The state of enterprise AI adoption in 2024

Thumbnail for blog post on enterprise artificial intelligence adoption

In the race to adopt artificial intelligence (AI) in enterprises, don’t get left behind. Two-thirds of respondents in a Box-sponsored IDC survey have already deployed generative AI in some areas (or broadly) at their organizations. With AI, you can tap into the value of your unstructured data to boost your team’s productivity, creativity, and decision-making at scale. 

Let’s review how the landscape of enterprise AI adoption continues to evolve in 2024, building upon the momentum gained last year. 

Where you’ll see increased adoption of AI in enterprises

Insider Intelligence forecasts the initial adoption curve of generative AI is climbing faster than the adoption rate of smartphones and tablets. Enterprise adoption of AI is driving these growth trends as organizations look for technologies to automate business processes, boost employee productivity, and reduce costs. As an IBM study points out, there’s an increasing amount of AI embedded into off-the-shelf business applications, making this accessibility a top driver in AI adoption, too.

Insider Intelligence infographic about the adoption of artificial intelligence in comparison to smartphones and tablets

In terms of technology, advancements in machine learning algorithms, increased computing power, and the availability of large datasets have propelled the use of AI applications in all industries. But you’ll see more cases of successful AI adoption in areas with a need for data processing, pattern recognition, automation, and decision-making based on complex and large datasets. 

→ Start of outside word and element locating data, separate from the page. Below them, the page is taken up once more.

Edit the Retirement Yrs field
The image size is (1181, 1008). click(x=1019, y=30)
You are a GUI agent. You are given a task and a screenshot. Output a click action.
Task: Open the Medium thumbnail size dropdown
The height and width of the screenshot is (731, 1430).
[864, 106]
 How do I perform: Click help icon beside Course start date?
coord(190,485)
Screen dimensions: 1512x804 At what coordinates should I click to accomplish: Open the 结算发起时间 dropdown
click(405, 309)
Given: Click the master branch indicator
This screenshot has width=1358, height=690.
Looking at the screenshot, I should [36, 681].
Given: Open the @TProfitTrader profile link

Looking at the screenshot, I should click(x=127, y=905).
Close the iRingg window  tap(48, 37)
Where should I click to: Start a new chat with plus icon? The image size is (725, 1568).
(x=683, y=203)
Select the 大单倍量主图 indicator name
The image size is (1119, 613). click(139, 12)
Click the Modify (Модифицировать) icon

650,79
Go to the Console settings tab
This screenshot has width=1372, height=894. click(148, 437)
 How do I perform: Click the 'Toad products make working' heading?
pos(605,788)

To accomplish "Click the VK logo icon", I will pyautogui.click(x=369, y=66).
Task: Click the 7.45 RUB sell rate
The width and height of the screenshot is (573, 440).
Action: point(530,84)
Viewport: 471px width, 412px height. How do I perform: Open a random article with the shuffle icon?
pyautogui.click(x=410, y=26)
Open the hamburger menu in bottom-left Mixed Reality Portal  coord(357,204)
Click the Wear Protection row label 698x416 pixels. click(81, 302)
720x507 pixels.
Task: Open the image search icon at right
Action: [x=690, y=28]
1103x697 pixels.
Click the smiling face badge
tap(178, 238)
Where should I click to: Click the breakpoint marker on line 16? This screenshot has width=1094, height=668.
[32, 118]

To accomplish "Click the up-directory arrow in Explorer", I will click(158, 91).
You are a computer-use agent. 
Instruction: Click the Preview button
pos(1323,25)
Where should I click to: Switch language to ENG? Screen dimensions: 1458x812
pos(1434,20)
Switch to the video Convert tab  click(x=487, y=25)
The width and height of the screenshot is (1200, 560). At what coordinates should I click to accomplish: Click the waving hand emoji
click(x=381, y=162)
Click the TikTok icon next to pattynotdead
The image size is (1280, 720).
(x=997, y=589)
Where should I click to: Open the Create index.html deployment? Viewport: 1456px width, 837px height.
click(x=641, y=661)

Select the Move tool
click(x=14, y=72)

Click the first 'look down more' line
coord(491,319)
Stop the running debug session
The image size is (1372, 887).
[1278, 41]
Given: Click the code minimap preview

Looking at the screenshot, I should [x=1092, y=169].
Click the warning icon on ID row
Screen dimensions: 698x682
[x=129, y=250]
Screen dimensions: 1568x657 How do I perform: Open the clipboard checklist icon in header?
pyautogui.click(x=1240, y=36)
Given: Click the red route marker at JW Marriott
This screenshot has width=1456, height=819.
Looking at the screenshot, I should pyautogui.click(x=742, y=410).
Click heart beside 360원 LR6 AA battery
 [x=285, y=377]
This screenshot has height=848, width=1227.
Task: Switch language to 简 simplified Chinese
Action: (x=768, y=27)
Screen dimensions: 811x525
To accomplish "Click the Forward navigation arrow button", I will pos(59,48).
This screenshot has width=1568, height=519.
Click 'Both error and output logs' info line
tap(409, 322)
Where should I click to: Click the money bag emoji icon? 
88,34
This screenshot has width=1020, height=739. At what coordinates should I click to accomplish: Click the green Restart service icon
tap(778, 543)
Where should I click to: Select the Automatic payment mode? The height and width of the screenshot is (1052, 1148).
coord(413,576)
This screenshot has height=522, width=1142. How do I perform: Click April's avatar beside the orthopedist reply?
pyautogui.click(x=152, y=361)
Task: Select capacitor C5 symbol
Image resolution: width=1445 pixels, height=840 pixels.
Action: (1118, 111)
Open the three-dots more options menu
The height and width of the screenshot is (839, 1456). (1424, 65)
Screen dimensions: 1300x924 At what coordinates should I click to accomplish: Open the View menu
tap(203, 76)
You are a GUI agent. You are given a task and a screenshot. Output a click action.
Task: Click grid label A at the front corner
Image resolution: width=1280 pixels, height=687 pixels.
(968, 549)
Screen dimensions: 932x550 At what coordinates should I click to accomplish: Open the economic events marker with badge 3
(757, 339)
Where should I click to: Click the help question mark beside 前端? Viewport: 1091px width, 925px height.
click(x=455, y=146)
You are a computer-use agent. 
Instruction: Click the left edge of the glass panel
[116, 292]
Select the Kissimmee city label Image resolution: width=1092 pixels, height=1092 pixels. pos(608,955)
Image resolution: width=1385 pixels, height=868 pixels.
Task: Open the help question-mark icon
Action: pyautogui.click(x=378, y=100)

Keep in mind that 90% of your data is unstructured. With AI, you’re able to analyze, organize, and extract value from unstructured data at scale. Plus, you can identify hidden patterns and generate content from scratch.

Top use cases of AI enterprise adoption

According to McKinsey, the most-reported use cases of generative AI come from three areas.

Top uses cases of generative AI adoption in enterprises

The rise of AI in marketing and sales

AI empowers marketers and sales professionals to speed up work by automating routine tasks such as content creation, campaign personalization, and lead prioritization.

Marketing and sales teams leverage AI capabilities specifically to:

  • Conduct research
  • Create social media posts
  • Write product descriptions
  • Fix spelling in sales decks 
  • Respond to emails 
  • Condense sales call transcripts
  • Refine messaging for campaigns 

Marketers can measure the impact of enterprise AI adoption by looking at how much time teams from Hubspot found that the average employee saves about 12.5 hours per week by getting AI help to complete tasks.

AI in product and service development 

From concept to market, AI in product and service engineering automates repetitive tasks, identifies trends in customer needs, and even assists in the creation of new product designs. Think of predictive modeling, demand forecasting, and personalized product recommendations. 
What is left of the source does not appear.